OnIt supports vision-language models (VLMs) for image understanding tasks over the A2A protocol.

**A2A server:**

```bash
onit --a2a --host <ONIT_HOST> --model Qwen/Qwen3-VL-8B-Instruct
```

**Client:**

```bash
onit --a2a-client --a2a-task "are the rambutans ripe enough to be eaten?" --a2a-image assets/rambutan_calamansi.jpg
```

### OpenRouter.ai

[OpenRouter](https://openrouter.ai/) gives access to models from OpenAI, Google, Meta, Anthropic, and others through a single API.
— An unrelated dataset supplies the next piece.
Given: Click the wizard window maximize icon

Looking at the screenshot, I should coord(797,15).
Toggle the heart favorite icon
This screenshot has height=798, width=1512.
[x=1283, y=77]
1. Create an account at [openrouter.ai](https://openrouter.ai/) and generate an API key.
2. Set the key and host:

```bash
export OPENROUTER_API_KEY=sk-or-v1-your-key-here
export ONIT_HOST=https://openrouter.ai/api/v1
onit
```

Or configure in `configs/default.yaml`:

```yaml
serving:
  host: https://openrouter.ai/api/v1
  host_key: sk-or-v1-your-key-here
  model: google/gemini-2.5-pro
  think: true
  max_tokens: 262144
```

Browse available models at [openrouter.ai/models](https://openrouter.ai/models) and use the model ID (e.g. `google/gemini-2.5-pro`, `meta-llama/llama-4-maverick`, `openai/gpt-4.1`) as the `model` value.

## Project Structure

```
onit/
├── configs/
│   └── default.yaml            # Agent configuration
├── pyproject.toml              # Package configuration
├── src/
│   ├── __init__.py             # Exports OnIt
│   ├── cli.py                  # CLI entry point
│   ├── onit.py                 # Core agent class
│   ├── lib/
│   │   ├── text.py             # Text utilities
│   │   └── tools.py            # MCP tool discovery
│   ├── mcp/
│   │   ├── prompts/
│   │   │   ├── prompts.py      # Prompt engineering (FastMCP)
│   │   │   └── prompt_templates/  # YAML templates
│   │   └── servers/
│   │       ├── run.py          # Multi-process server launcher
│   │       ├── configs/        # Server config YAMLs
│   │       └── tasks/          # Task servers (web, bash, office)
│   ├── model/
│   │   └── serving/
│   │       └── chat.py          # LLM interface (vLLM + OpenRouter)
│   ├── type/
│   │   └── tools.py            # Type definitions
│   ├── ui/
│       ├── text.py             # Rich terminal UI
│       ├── utils.py            # UI utilities
│       └── web.py              # Gradio web UI
│   └── test/                   # Test suite (pytest)
│       ├── test_onit.py        # Core agent tests
│       ├── test_cli.py         # CLI tests
│       ├── test_a2a.py         # A2A protocol tests
│       ├── test_chat.py        # LLM chat tests
│       ├── test_chat_ui.py     # Terminal UI tests
│       ├── test_web_ui.py      # Web UI tests
│       └── ...                 # Additional test modules
```

## Testing

Run the full test suite:

```bash
pip install -e ".[test]"
pytest src/test/ -v
```

## Documentation

- [Google Workspace and OAuth for Gmail](docs/GOOGLE_WORKSPACE_AND_OAUTH.md) — Service account setup, domain-wide delegation, Gmail, and Web UI OAuth
- [OAuth2 Redirect Flow](docs/OAUTH_REDIRECT_FLOW.md) — Full OAuth2 redirect flow implementation details
- [OAuth Quick Start](docs/OAUTH_SETUP_QUICK_START.md) — Quick setup checklist for Google OAuth
- [Web Authentication](docs/WEB_AUTHENTICATION.md) — Web UI authentication reference
- [Web Deployment](docs/DEPLOYMENT_WEB.md) — Production deployment with HTTP/HTTPS via nginx or Caddy

## License

Apache License 2.0. See [LICENSE](LICENSE) for details.